Olympic Torchbearer Nomination Campaign

Three Coca-Cola Olympic Torchbearers in the Hong Kong section of the Olympic Torch Relay to Beijing will be selected through public nomination and selection. The Federation will be a partner of the campaign and help in recruitment and selection procedures, at the invitation of Coca-Cola China Ltd. Public nomination for these Coca-Cola Torchbearers is open for participants aged 14 or above. Deadline for enrollment: 12 August. More details at www.u21.org.hk/u21
_2006/promotion/olympic/


Annual Charity Dinner:
Thanks to Sponsors

The Federation’s annual fundraising charity dinner will be on 13 October at the Grand Hyatt Hotel. Proceeds raised will support our services for the underprivileged. A big thank you goes to all lucky draw prize sponsors, Mission Hills Golf Club, Continental Diamond, Top Secrets Co. Ltd, Four Seas Mercantile Ltd, King & Co. (Bulgari Asia Pacific Ltd), Milus (Far East) Ltd, PricewaterhouseCoopers, Hai Sang Hong Marine Foodstuffs Ltd, Sa Sa International Holdings Ltd and Hotel Nikko Hongkong. Many thanks indeed also go to Cartier for their generous sponsorship and to Altaya Wines Ltd for their offer to supply wines for drinking during the dinner. Please join us with a donation in cash or in kind of HK$60,000 for a table with 12 diners. Click here to reply. Further information from Bonnie Cheng in the Partnership Office of the Federation, tel 2123 9598.

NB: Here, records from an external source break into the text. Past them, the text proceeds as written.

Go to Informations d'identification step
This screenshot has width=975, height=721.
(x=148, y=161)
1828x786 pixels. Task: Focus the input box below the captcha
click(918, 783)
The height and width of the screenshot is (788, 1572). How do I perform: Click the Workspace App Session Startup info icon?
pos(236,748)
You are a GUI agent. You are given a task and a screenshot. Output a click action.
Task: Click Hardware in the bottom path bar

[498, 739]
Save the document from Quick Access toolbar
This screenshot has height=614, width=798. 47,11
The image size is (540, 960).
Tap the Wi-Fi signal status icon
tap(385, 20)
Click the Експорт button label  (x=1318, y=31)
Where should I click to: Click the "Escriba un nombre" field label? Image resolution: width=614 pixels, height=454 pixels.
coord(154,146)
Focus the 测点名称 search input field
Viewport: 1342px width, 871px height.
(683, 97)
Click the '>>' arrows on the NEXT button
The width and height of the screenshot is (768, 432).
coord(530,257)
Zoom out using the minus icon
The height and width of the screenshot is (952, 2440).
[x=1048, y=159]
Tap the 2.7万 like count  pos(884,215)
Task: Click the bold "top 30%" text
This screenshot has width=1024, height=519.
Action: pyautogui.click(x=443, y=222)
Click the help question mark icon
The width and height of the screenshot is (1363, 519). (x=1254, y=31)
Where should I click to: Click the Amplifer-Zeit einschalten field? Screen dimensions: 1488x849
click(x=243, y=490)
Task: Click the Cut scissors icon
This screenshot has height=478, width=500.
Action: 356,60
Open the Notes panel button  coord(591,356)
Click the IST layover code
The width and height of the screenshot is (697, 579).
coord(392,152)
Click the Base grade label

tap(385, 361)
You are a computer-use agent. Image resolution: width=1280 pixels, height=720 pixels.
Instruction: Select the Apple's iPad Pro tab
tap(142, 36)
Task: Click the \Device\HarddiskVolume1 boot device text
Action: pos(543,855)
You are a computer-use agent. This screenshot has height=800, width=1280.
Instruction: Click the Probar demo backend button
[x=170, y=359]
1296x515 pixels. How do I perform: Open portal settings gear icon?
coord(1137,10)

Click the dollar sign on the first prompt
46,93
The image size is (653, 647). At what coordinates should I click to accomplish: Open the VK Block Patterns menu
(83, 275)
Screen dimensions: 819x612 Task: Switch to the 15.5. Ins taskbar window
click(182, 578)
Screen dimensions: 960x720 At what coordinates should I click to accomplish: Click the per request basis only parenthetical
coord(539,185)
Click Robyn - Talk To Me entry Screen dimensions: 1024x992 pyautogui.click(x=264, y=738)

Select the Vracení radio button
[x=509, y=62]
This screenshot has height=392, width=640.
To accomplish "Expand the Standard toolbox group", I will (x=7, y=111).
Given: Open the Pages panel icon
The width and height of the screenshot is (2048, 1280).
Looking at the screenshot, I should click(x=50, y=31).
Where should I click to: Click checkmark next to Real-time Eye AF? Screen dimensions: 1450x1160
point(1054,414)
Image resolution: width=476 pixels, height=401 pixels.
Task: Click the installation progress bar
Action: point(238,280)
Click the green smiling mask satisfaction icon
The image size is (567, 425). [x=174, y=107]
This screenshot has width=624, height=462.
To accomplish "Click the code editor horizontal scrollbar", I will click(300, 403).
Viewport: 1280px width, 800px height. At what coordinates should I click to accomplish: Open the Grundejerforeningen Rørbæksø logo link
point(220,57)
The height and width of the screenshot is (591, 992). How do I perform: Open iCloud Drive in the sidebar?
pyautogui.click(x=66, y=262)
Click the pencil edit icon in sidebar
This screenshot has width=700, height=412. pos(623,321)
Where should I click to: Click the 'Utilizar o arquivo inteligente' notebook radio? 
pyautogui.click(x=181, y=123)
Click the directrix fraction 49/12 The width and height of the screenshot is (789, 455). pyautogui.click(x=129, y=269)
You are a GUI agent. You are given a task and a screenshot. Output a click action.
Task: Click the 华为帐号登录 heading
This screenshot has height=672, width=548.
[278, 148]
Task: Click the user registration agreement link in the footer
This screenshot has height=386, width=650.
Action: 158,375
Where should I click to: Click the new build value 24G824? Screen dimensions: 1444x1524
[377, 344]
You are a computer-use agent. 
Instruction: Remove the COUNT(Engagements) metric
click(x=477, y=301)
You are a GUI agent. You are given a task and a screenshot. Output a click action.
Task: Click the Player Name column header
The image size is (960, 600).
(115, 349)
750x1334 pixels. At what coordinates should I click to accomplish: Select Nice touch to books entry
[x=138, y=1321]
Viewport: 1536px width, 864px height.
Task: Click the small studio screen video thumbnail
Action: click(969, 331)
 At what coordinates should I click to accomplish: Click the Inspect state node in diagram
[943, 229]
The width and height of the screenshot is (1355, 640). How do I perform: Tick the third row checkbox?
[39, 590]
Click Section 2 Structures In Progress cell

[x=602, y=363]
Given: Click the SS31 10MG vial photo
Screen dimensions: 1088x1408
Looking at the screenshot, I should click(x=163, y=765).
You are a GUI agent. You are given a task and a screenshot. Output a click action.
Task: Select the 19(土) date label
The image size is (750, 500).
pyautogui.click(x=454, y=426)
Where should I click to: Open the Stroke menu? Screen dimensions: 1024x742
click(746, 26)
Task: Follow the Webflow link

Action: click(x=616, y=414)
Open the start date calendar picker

Apple Daily Charitable Foundation Sponsorship for young drug abusers

With funding from the Apple Daily Charitable Foundation, the Federation's Sai Kung and Wong Tai Sin Outreaching Social Work Team are organizing a programme for young drug abusers from late August 2007 to June 2008. Participants will take part in drug abuse prevention seminars, workshops on parent-child relationships and work/study preparation and techniques. We hope this 10-month programme will help them and their parents to recognize the serious consequences of drug addiction, showing them how to be positive and learn about career opportunities. We want to equip them with the necessary life skills for integration with the community.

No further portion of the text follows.